[Records to process]

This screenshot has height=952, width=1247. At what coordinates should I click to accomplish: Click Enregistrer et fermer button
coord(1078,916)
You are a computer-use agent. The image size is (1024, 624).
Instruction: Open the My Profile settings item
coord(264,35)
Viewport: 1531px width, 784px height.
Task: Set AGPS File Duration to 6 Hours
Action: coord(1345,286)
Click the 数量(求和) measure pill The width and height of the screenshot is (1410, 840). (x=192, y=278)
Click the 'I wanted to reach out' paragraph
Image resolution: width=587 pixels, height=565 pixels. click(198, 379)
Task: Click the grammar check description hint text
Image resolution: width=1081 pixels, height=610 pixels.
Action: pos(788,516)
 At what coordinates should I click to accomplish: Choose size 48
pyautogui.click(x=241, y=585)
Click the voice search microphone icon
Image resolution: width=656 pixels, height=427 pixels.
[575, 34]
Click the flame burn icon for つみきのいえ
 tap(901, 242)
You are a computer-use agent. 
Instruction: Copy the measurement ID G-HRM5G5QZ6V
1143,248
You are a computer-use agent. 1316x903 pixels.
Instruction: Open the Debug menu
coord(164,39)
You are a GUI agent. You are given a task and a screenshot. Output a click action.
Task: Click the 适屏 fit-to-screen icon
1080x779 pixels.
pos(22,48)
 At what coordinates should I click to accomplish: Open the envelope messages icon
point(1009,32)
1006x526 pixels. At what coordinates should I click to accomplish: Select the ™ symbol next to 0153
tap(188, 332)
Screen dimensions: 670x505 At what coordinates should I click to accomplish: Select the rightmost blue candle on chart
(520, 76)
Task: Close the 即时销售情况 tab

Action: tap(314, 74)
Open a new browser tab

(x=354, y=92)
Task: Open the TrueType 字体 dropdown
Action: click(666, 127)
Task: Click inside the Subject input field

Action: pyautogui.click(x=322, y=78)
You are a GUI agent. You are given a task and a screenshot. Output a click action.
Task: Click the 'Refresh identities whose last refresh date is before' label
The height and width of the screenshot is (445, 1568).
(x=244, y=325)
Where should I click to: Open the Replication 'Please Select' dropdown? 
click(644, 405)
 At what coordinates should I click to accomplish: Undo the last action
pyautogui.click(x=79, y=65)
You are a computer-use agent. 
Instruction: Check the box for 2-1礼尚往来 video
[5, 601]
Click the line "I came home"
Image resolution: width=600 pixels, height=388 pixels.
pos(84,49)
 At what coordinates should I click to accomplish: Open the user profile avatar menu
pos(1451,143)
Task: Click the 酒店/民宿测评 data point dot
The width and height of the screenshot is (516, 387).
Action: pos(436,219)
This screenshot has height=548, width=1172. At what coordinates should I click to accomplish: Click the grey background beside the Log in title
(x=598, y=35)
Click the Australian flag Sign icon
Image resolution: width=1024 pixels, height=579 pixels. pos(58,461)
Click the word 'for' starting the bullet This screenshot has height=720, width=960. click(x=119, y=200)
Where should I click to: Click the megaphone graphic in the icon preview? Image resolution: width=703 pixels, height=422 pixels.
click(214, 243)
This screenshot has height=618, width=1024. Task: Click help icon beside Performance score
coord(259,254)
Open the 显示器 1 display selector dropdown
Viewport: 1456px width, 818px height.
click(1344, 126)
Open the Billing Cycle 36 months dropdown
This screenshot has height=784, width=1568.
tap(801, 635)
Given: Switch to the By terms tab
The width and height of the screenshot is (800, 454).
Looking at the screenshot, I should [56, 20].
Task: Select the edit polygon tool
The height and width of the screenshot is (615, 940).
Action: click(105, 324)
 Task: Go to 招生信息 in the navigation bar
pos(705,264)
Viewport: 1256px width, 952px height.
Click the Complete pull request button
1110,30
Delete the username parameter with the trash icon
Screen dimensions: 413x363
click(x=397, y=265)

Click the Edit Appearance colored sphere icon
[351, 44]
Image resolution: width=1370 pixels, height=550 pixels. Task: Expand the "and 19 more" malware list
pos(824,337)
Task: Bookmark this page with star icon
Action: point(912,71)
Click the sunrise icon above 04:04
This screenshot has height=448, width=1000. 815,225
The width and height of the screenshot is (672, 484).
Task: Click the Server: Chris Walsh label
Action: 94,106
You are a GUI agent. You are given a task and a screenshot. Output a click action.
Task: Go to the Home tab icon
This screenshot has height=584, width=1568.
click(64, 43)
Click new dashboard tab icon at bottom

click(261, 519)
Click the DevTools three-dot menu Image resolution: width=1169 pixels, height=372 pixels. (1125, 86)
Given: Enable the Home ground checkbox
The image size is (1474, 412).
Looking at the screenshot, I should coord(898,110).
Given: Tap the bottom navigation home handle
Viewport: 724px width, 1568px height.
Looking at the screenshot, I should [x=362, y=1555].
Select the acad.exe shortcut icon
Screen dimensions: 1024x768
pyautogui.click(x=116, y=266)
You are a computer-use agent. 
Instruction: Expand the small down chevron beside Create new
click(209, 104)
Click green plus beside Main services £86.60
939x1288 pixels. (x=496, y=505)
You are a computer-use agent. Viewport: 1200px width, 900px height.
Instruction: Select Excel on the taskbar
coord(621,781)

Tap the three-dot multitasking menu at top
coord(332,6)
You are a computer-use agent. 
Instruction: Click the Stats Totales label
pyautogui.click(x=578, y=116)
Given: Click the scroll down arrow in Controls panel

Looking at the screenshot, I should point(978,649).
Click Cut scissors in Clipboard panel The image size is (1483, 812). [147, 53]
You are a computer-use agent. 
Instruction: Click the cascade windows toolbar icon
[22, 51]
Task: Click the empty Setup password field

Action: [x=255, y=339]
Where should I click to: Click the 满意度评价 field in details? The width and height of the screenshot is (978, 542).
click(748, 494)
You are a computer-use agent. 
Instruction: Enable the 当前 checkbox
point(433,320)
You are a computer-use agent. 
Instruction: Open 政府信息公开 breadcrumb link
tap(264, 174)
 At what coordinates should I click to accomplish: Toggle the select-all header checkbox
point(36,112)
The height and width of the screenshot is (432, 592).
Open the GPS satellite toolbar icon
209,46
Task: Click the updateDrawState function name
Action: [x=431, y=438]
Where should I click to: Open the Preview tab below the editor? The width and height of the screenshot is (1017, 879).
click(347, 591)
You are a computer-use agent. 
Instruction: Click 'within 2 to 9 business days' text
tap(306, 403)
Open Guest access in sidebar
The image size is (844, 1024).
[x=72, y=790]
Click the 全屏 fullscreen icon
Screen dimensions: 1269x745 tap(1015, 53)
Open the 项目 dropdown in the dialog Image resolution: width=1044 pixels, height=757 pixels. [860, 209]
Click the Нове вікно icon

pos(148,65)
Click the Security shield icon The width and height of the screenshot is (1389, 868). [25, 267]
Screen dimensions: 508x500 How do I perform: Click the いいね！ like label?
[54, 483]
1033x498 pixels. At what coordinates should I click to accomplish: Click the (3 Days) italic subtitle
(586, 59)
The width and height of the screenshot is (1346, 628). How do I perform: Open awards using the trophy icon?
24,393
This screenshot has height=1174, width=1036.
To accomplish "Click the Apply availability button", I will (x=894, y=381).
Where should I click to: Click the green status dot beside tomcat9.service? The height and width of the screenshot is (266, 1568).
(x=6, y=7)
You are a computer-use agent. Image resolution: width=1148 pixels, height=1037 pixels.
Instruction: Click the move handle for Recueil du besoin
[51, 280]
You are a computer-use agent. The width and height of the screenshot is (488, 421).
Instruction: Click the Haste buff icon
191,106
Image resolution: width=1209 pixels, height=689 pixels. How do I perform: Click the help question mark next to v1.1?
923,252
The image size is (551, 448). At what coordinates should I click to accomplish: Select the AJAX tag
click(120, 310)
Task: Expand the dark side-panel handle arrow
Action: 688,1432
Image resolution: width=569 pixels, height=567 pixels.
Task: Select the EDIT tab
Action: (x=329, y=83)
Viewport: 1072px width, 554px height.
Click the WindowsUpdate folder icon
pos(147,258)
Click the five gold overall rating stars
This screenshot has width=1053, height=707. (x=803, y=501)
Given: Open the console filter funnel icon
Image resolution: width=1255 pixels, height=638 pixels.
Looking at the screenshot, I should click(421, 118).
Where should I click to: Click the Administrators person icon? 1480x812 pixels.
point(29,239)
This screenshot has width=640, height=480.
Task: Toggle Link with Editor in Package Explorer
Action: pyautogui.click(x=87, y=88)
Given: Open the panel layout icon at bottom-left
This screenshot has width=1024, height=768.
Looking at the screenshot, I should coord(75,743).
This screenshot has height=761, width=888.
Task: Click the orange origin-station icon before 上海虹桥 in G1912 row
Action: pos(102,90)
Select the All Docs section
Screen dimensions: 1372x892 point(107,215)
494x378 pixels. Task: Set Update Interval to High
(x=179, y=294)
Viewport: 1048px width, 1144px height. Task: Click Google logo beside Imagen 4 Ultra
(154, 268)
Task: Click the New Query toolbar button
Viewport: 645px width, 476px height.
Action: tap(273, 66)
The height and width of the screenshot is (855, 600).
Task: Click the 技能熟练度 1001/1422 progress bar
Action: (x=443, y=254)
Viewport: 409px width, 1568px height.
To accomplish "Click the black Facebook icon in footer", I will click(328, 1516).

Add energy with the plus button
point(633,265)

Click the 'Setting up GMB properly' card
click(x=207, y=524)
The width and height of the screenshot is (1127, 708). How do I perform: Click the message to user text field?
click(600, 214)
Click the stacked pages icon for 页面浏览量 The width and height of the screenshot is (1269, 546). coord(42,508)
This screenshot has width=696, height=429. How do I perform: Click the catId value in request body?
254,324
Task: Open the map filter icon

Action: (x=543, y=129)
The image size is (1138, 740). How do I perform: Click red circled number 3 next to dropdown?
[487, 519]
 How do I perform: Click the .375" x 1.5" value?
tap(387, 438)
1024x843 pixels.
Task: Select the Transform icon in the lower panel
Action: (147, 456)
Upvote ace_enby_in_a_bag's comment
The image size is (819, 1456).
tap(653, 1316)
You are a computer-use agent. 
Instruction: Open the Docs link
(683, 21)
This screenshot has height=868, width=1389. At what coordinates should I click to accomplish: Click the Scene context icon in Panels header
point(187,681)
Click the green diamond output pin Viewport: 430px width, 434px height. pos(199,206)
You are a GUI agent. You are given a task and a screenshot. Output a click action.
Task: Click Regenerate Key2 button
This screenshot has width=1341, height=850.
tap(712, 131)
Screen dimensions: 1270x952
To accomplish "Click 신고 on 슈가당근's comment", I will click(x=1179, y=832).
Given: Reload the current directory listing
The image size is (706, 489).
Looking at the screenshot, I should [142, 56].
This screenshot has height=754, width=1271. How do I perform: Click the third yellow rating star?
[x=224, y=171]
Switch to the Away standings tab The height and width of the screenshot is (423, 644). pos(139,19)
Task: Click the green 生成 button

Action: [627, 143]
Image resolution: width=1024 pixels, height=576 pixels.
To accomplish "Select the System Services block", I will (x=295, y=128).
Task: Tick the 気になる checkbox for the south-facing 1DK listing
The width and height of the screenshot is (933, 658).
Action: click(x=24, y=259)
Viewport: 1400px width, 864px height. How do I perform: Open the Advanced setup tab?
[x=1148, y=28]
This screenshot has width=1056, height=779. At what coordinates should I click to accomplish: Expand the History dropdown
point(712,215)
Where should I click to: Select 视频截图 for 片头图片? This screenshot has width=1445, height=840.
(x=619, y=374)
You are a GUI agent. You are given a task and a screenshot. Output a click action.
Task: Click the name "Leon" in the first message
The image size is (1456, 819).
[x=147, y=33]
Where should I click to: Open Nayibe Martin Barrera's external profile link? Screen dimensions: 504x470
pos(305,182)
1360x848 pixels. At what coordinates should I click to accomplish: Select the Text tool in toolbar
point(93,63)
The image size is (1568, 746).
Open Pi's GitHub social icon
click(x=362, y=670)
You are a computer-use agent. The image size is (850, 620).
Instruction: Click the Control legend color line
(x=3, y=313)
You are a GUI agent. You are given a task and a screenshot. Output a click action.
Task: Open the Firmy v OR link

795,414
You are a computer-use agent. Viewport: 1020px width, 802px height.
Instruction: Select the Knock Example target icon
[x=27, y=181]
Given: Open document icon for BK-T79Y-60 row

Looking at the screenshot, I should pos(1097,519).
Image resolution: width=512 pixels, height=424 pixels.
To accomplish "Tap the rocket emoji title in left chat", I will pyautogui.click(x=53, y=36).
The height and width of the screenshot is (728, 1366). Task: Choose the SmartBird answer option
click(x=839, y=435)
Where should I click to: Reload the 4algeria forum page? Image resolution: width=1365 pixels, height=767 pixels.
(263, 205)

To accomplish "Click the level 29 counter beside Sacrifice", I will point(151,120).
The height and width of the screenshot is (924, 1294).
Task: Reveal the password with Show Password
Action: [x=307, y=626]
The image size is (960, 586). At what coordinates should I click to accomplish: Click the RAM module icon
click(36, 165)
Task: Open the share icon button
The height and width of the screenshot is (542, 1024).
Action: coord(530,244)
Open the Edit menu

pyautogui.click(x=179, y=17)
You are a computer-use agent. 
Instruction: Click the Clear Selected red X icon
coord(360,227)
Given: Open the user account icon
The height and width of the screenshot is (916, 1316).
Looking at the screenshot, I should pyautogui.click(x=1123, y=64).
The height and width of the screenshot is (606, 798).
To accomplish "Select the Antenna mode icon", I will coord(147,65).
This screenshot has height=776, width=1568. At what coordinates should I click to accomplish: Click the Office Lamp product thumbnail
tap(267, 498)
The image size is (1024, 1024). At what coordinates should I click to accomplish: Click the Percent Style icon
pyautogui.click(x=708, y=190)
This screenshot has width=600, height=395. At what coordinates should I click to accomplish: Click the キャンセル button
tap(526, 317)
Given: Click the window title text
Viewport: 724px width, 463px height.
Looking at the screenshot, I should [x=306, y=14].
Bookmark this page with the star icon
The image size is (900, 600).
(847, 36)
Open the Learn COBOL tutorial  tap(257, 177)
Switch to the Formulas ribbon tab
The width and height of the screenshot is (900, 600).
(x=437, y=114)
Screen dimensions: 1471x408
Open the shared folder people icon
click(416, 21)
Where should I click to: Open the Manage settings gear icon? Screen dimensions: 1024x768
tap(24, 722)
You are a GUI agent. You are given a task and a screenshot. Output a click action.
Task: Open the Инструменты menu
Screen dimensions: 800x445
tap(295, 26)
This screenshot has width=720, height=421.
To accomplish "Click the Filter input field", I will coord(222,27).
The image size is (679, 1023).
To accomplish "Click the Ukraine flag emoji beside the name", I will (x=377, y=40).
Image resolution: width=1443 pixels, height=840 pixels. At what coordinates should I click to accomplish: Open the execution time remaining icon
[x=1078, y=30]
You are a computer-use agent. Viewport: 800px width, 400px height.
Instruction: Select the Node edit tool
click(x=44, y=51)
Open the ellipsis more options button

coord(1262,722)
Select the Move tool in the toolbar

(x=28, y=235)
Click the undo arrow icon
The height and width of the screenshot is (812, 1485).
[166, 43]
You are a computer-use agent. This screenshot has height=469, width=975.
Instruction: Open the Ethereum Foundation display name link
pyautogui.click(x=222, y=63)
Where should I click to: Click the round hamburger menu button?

[/Records to process]

Work required:
The task calls for every line of the material that contains the string "listing".

Answer to the exercise:
Given: Reload the current directory listing
Task: Tick the 気になる checkbox for the south-facing 1DK listing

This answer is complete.